Although the data below contains pictures, output only the lines between those holding "Screen dimensions: 361x223" and "the cron schedule", inclusive, exactly and without those pictures.
╭─ DATA SHOWN
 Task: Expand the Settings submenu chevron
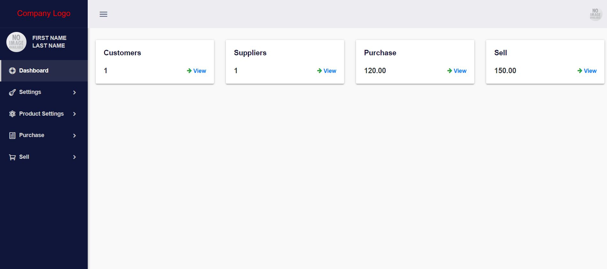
╰─
╭─ DATA SHOWN
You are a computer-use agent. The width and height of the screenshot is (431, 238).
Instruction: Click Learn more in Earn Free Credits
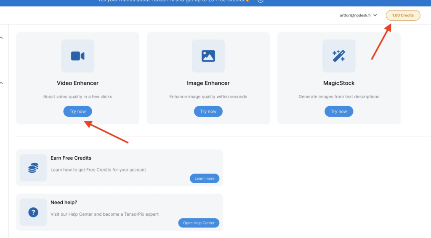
╰─
╭─ DATA SHOWN
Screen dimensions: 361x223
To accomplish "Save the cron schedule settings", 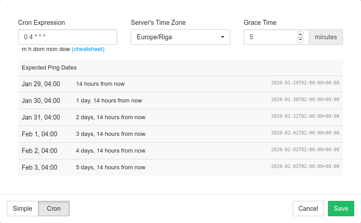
╰─
▸ **PROBLEM SOLUTION**
Screen dimensions: 361x223
To accomplish "Save the cron schedule settings", 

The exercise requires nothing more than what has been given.